Here’s how 10 nonprofit brands, in no particular order, roll on Twitter…
1. Operation Smile
The before-and-after picture included in this tweet is not just a moving testament to the transformative work done by Operation Smile – which provides cleft lip and palate repair surgeries to children – but also a powerful appeal for support.
With your support, we’re changing lives of children, like Sidonie from Antananarivo, Madagascar, one smile at a time. pic.twitter.com/uAKFepLTY1
— Operation Smile (@operationsmile) April 10, 2015
2. Rainforest Alliance
One of the slowest moving animals on the planet, a sloth like this is easy prey for jaguars, not to mention hunters. It’s got enough decreasing its chances for survival, never mind the fact that its habitat is threatened by deforestation.
— Rainforest Alliance (@RnfrstAlliance) May 1, 2015
3. Robin Hood Foundation
Donors want to know that their money is being spent wisely. They want to see the results of their financial support. Which is exactly what the Robin Hood Foundation does here in less than 140 characters, recapping the year with a link back to its most recent annual report.
— Robin Hood (@RobinHoodNYC) April 6, 2015
4. Room to Read
Don’t be surprised to see this organization that focuses on literacy and gender equality in education tweeting in near real time about a natural disaster. Because the Nepal Earthquake had such a big impact on the communities it serves, Room to Read has good reason to be all over this story, even going so far as to set up the Nepal Education Fund.
— Room to Read (@RoomtoRead) April 30, 2015
5. Gates Foundation
Add an image to a tweet and the chances of it being shared increases. Here’s a great example. Not only does the Gates Foundation illustrate the potential result of donor support, they include a personalized messaged from Bill Gates himself and not one, but two strong calls to action. No wonder they received so many RTs and favorites, not to mention how much money they may have raised for their cause with this one tweet alone.
— Gates Foundation (@gatesfoundation) April 30, 2015
6. Central Park Conservancy
Besides the satisfaction of knowing you’re helping others, there are many benefits to supporting a nonprofit organization. Some are exclusive to you and other donors, while others may be available to the general public as well. In this case, the Central Park Conservancy is announcing one of its many free tours. Wish I were there!

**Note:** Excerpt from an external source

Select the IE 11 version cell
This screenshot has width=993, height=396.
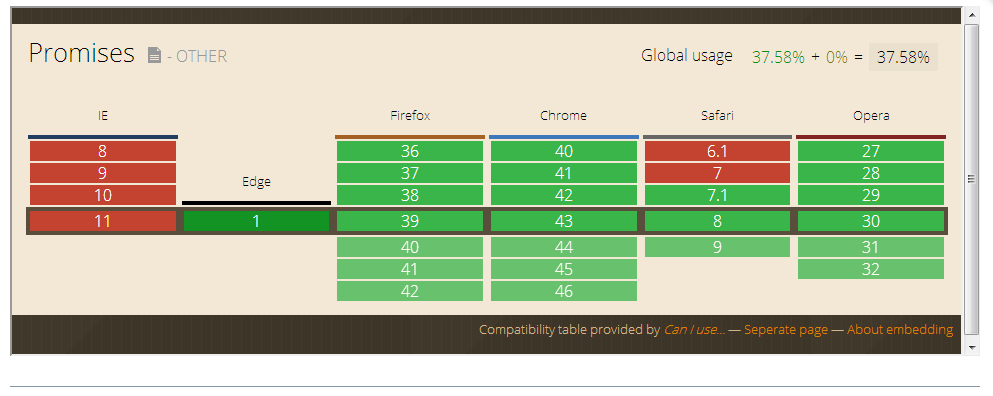pyautogui.click(x=103, y=221)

— Central Park (@CentralParkNYC) April 24, 2015
Of course, the primary goal of most nonprofits is to raise funds. But that’s easier said than done on Twitter, as many followers, even if they support you, will shy away from a direct pitch. That’s why I like this tweet so much in which RED offers their audience a nice choice of Mother’s Day gifts in support of the fight against AIDS. It’s a win-win proposition.
— (RED) (@RED) May 7, 2015
8. The Jimmy Fund
Emotion goes a long way on social media. People are pumped to see the lengths others will go to fight for their rights, demand justice, provide shelter to the homeless, feed the hungry, save animals from suffering or, in The Jimmy Fund’s case, conquer cancer. Followers are more likely to get behind a cause if you can strike an inspirational chord in them.
— The Jimmy Fund (@TheJimmyFund) April 20, 2015
9. Christopher’s Haven
Thanking their donors, whether it’s everyday people like you and me or wildly popular celebrities like Chris Pratt and Chris Evans, is something nonprofits can’t do enough of, as Christopher’s Haven does so perfectly in this tweet which just so happens to have been retweeted more than 2,000 times.
— Christopher's Haven (@chris_haven) February 6, 2015
10. World Wildlife Fund
Having a legion of followers is one thing. Getting them to pay attention to you is another. Ask them anything. Stimulate audience engagement by posing a good question, as the World Wildlife Fund demonstrates here with this true or false pop quiz.